Complutense University of Madrid (SPAIN)
About this paper:
Appears in: INTED2019 Proceedings
Publication year: 2019
Pages: 277-282
ISBN: 978-84-09-08619-1
ISSN: 2340-1079
doi: 10.21125/inted.2019.0132
Conference name: 13th International Technology, Education and Development Conference
Dates: 11-13 March, 2019
Location: Valencia, Spain
Problem based learning (PBL) is a teaching methodology that gives precise indications to guide students of Physiology towards the analysis of situations and problem solving. In this project, 120 second year undergraduate pharmacy students were divided in groups of 12 students each. They were exposed to PBL activities led by facilitators. Real situations related to the Physiology of the digestive system as a case-problem were presented in the UCM Virtual Campus.
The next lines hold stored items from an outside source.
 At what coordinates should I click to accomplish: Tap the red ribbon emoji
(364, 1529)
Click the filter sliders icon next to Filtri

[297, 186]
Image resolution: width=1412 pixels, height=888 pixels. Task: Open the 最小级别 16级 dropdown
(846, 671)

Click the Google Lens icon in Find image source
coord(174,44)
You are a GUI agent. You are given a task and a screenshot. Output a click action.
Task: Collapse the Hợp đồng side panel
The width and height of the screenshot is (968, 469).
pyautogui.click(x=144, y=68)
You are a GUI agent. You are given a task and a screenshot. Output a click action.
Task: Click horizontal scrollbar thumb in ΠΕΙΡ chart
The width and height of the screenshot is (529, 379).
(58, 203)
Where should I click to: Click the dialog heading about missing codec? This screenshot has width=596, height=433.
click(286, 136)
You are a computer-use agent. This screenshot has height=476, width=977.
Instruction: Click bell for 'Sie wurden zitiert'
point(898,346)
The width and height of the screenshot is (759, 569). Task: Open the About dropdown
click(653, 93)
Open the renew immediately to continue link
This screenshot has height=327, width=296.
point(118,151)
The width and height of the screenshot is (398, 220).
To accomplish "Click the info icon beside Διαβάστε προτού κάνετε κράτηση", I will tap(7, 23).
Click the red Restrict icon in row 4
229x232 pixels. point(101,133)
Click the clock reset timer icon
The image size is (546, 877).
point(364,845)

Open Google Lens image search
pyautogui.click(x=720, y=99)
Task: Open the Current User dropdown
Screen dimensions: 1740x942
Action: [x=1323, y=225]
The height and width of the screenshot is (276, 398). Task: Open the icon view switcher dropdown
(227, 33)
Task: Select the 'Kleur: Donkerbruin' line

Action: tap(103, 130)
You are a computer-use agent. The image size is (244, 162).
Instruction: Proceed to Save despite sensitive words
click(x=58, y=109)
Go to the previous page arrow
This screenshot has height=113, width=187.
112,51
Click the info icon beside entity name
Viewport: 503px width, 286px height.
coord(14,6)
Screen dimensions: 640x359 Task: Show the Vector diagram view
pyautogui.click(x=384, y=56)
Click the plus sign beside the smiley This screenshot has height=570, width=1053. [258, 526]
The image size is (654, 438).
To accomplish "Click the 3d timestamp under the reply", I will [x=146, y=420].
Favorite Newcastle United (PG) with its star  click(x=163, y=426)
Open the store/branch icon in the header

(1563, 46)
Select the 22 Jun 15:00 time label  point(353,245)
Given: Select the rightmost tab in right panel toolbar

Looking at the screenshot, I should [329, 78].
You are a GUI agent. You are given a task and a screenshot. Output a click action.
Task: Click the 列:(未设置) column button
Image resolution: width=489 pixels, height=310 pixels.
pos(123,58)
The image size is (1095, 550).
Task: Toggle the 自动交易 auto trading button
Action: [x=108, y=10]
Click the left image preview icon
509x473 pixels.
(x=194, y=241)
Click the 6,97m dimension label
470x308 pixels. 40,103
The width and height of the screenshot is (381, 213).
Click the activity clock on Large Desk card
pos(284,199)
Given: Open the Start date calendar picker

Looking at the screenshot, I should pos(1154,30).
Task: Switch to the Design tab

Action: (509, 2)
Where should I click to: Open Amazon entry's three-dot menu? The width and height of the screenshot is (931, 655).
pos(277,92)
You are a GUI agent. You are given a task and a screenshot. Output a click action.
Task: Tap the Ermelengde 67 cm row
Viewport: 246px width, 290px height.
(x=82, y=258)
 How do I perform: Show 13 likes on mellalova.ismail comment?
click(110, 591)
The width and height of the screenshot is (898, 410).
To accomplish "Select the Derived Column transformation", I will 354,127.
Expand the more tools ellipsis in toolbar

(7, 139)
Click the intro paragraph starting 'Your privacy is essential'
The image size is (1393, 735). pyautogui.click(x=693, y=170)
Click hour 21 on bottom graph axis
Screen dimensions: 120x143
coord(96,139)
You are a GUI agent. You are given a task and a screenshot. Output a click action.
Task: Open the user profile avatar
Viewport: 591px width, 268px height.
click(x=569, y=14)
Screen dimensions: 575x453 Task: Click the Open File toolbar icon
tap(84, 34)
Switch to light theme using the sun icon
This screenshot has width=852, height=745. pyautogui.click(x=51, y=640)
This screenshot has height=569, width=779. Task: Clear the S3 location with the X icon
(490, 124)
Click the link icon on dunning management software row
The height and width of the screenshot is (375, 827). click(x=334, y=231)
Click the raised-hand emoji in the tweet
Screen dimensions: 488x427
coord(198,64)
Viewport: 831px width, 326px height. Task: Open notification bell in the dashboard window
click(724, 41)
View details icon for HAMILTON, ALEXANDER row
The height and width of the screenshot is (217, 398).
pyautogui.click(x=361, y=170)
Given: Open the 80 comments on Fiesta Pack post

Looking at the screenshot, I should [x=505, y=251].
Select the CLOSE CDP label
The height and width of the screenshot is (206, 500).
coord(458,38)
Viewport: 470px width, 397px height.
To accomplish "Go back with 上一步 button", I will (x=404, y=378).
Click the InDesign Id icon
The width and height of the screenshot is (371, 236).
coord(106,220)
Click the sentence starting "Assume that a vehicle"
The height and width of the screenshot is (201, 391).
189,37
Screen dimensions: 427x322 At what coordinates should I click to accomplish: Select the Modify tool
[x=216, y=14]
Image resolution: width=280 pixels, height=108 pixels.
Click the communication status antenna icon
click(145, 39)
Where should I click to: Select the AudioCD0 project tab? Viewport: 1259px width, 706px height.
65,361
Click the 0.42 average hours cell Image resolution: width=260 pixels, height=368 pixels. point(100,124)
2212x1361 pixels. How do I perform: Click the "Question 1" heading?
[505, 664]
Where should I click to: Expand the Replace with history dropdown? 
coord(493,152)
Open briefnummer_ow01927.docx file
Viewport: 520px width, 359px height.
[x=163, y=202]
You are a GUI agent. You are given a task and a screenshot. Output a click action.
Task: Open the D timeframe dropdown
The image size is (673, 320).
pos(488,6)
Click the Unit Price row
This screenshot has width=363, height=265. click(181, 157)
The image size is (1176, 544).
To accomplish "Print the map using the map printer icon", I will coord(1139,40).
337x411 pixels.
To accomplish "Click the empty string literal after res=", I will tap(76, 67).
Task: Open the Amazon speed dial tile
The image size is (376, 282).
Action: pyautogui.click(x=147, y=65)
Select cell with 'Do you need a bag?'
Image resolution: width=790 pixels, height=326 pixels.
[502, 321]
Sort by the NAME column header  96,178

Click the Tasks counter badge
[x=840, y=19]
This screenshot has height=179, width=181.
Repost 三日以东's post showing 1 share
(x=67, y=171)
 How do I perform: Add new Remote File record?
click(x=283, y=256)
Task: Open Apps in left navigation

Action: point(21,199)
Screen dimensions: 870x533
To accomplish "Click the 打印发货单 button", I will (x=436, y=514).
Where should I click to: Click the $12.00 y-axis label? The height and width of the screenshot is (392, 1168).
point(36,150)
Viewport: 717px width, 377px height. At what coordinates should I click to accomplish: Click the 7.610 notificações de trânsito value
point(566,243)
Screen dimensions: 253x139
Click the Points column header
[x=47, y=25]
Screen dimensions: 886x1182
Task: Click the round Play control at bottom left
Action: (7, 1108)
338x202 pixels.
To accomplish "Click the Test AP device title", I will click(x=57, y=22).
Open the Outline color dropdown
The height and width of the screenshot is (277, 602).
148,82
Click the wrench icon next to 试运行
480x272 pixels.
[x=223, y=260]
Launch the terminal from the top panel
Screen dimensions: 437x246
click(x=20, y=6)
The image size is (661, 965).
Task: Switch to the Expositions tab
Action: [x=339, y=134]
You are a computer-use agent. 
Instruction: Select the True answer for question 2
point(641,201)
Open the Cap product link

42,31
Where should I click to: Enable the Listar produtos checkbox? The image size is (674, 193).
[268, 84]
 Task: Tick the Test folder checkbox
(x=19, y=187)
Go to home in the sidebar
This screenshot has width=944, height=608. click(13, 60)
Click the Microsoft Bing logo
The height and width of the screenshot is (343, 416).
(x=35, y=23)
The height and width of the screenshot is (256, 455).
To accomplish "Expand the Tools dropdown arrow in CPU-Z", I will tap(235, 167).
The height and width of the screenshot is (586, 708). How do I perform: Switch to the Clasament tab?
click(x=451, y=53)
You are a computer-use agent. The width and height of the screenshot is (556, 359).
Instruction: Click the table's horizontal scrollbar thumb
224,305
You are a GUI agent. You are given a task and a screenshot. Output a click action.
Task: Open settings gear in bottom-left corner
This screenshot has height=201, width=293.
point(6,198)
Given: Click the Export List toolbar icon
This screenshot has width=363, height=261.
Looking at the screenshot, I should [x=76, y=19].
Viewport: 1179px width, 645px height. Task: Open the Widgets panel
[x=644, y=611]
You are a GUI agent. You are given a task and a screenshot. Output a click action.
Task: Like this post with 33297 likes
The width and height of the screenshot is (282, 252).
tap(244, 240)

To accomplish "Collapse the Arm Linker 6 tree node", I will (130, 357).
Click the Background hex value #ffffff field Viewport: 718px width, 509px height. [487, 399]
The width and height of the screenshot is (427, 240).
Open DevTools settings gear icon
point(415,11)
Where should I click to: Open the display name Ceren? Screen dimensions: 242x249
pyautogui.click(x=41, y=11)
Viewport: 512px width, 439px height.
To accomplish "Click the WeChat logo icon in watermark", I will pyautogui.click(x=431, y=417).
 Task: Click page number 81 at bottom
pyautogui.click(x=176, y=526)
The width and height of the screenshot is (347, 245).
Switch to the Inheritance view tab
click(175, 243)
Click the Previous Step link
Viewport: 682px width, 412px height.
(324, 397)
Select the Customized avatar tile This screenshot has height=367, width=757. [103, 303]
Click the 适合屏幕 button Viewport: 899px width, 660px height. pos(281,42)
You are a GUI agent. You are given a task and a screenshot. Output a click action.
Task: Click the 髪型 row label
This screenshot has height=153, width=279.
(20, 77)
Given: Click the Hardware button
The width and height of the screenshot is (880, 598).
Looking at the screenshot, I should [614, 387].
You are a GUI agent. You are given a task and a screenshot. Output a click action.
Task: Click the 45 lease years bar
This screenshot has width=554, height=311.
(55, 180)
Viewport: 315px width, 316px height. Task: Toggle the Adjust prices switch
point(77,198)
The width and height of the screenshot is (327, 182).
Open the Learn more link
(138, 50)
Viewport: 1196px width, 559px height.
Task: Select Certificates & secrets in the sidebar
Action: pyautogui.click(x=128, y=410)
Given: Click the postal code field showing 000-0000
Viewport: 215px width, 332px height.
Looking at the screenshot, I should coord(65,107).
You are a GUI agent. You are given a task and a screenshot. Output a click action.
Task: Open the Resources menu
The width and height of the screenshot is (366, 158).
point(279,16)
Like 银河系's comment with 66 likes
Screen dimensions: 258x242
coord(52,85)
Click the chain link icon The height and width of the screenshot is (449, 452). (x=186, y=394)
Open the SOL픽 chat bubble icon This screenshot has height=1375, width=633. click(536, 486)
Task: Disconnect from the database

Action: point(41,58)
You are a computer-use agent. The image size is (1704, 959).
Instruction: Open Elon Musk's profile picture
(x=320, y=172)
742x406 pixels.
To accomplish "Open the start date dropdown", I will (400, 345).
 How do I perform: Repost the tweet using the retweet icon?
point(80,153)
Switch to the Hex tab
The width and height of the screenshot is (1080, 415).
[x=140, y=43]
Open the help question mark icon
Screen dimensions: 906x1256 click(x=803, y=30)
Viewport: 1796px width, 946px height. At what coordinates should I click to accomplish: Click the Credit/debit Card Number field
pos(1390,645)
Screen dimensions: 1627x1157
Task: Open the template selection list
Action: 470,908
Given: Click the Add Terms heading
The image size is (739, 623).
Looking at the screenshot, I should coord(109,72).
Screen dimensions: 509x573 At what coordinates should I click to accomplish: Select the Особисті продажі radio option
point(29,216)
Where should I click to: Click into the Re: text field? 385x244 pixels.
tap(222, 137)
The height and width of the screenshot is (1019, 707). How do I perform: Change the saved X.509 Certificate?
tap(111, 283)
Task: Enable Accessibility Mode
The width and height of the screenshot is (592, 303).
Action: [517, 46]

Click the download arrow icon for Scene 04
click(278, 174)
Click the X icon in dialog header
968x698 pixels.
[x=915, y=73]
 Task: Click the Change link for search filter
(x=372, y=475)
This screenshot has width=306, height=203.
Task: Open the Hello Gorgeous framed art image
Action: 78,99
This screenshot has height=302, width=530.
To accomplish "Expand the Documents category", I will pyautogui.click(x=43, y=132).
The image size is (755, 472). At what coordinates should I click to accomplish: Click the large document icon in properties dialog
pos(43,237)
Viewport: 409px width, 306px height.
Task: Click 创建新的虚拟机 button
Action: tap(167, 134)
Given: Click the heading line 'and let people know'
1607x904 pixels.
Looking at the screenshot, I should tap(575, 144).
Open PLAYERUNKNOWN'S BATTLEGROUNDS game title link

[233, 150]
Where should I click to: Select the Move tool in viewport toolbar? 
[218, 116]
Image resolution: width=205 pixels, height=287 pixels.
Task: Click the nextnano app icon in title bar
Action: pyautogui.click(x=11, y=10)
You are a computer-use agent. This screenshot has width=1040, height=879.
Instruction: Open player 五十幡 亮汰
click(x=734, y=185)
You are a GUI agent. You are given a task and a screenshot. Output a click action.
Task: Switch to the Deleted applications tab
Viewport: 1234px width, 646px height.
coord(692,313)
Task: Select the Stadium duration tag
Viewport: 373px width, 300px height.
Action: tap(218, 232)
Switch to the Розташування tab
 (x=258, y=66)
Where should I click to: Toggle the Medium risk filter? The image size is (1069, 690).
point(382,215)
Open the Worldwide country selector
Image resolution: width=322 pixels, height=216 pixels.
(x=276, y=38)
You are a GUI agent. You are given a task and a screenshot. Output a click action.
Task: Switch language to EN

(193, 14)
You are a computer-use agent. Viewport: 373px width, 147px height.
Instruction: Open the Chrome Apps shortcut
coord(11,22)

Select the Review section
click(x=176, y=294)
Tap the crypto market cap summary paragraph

Students were provided with clear guidelines for aims and objectives of the debate and related questions for the development of the practice sessions. One week later, on the day of the debate, students analyzed the clinical problems, formulated hypothesis, and undertook self-directed learning tasks. In addition, the PhysioEX 9.0 software allowed students to use a simulated virtual laboratory where they assessed the activity and enzymatic function as a replica of actual case-problem. Also, a histological study of the different areas of the digestive system such as stomach, small and large intestine, salivary glands, pancreas and liver were also carried out. Pre and post-test were conducted for knowledge assessment. At the end of the week, the students completed a questionnaire regarding their PBL experience and on the suitability of each of the different materials used, as well as the attitudes generated by the implementation of the PBL system in the Physiology practical teaching. The obtained results indicated that the incorporation of PBL as a learning strategy in the physiology practices sessions had a positive impact on learning. The use of simulation coupled to PBL improved the acquisition of critical assessment and management skills, increased the interest and involvement of students in their own learning, encouraged participation among work teams, generated a critical thinking of greater clarity for the acquisition of new competences and allowed feedback of learning (self-evaluation). Thus, the student will deepen the practical physiological mechanisms that are the basis of their knowledge as future pharmacists, which will allow them to propose effective therapeutic strategies. All this PBL experience will help to better understand an integrating vision of the functioning of the digestive system.
Problem based learning (PBL), digestive physiology, critical thinking, campus virtual, virtual physiology simulation.